§ **EXERCISE GOAL**
Please copy out the records word for word, beginning with the line containing "Describe the element at coordinates (89, 74)" and continuing through the last line of the records.
──────────────────────────────
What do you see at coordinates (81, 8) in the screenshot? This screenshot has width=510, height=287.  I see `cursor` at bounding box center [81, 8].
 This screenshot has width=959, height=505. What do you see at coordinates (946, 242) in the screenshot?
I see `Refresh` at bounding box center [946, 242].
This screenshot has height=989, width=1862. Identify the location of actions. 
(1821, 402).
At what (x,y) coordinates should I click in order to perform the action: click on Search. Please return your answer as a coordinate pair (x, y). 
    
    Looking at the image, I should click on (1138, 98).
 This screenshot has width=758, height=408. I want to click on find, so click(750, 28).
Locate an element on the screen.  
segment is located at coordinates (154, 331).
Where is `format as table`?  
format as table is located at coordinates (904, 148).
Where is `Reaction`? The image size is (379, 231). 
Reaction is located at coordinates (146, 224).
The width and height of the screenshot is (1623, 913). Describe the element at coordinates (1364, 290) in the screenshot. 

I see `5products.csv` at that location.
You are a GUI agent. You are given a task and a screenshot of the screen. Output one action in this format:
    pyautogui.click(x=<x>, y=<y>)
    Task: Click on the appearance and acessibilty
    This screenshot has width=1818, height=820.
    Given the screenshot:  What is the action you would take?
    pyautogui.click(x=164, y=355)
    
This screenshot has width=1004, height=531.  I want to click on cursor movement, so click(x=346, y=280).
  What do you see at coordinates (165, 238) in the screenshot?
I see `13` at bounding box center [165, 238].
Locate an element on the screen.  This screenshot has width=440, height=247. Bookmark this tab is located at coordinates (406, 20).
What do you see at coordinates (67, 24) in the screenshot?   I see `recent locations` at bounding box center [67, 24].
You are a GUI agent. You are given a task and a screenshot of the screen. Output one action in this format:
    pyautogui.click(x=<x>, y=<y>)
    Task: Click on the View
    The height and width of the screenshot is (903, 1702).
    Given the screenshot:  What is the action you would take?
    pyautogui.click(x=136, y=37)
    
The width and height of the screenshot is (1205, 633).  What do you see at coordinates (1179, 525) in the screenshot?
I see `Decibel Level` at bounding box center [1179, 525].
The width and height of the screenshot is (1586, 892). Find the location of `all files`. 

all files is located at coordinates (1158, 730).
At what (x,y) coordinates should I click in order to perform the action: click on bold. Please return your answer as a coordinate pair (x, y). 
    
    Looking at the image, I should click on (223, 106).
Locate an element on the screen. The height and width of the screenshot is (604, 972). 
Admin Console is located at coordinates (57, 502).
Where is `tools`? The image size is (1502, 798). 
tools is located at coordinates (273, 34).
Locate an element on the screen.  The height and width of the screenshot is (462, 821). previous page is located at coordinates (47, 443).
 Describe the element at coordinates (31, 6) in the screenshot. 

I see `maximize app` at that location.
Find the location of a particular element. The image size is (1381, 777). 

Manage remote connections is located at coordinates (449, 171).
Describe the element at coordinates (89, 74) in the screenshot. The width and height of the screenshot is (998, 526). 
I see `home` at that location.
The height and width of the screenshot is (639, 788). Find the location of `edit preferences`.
──────────────────────────────
§ **EXERCISE RESPONSE**
Describe the element at coordinates (89, 74) in the screenshot. The width and height of the screenshot is (998, 526). 
I see `home` at that location.
The height and width of the screenshot is (639, 788). Find the location of `edit preferences`.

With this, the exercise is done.